Output the complete listing. Match it exactly.

______________________________

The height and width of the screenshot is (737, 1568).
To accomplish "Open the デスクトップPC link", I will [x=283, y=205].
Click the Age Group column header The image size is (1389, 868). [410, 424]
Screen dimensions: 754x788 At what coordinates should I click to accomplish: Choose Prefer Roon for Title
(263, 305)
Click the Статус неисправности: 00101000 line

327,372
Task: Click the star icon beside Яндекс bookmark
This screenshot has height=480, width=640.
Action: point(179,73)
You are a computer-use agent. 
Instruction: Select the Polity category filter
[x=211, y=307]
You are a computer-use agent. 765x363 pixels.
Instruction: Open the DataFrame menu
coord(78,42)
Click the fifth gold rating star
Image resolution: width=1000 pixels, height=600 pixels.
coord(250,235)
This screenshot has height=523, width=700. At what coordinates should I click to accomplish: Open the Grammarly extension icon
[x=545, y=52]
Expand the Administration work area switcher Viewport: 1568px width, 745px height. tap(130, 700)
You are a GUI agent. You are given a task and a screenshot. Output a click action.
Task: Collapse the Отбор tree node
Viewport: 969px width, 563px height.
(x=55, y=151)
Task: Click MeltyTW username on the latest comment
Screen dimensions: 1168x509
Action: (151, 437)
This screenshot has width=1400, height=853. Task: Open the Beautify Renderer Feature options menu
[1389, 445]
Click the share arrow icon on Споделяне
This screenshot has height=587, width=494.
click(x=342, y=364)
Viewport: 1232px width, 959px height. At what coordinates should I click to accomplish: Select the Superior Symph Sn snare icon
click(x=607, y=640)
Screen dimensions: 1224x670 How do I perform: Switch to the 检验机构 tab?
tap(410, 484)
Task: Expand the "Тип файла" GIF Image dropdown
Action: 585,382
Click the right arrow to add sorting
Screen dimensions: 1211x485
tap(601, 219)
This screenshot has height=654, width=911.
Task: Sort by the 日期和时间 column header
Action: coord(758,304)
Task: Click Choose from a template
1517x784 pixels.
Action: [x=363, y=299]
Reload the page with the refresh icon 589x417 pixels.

______________________________

» ANSWER BOX
The height and width of the screenshot is (737, 1568).
To accomplish "Open the デスクトップPC link", I will [x=283, y=205].
Click the Age Group column header The image size is (1389, 868). [410, 424]
Screen dimensions: 754x788 At what coordinates should I click to accomplish: Choose Prefer Roon for Title
(263, 305)
Click the Статус неисправности: 00101000 line

327,372
Task: Click the star icon beside Яндекс bookmark
This screenshot has height=480, width=640.
Action: point(179,73)
You are a computer-use agent. 
Instruction: Select the Polity category filter
[x=211, y=307]
You are a computer-use agent. 765x363 pixels.
Instruction: Open the DataFrame menu
coord(78,42)
Click the fifth gold rating star
Image resolution: width=1000 pixels, height=600 pixels.
coord(250,235)
This screenshot has height=523, width=700. At what coordinates should I click to accomplish: Open the Grammarly extension icon
[x=545, y=52]
Expand the Administration work area switcher Viewport: 1568px width, 745px height. tap(130, 700)
You are a GUI agent. You are given a task and a screenshot. Output a click action.
Task: Collapse the Отбор tree node
Viewport: 969px width, 563px height.
(x=55, y=151)
Task: Click MeltyTW username on the latest comment
Screen dimensions: 1168x509
Action: (151, 437)
This screenshot has width=1400, height=853. Task: Open the Beautify Renderer Feature options menu
[1389, 445]
Click the share arrow icon on Споделяне
This screenshot has height=587, width=494.
click(x=342, y=364)
Viewport: 1232px width, 959px height. At what coordinates should I click to accomplish: Select the Superior Symph Sn snare icon
click(x=607, y=640)
Screen dimensions: 1224x670 How do I perform: Switch to the 检验机构 tab?
tap(410, 484)
Task: Expand the "Тип файла" GIF Image dropdown
Action: 585,382
Click the right arrow to add sorting
Screen dimensions: 1211x485
tap(601, 219)
This screenshot has height=654, width=911.
Task: Sort by the 日期和时间 column header
Action: coord(758,304)
Task: Click Choose from a template
1517x784 pixels.
Action: [x=363, y=299]
Reload the page with the refresh icon 589x417 pixels.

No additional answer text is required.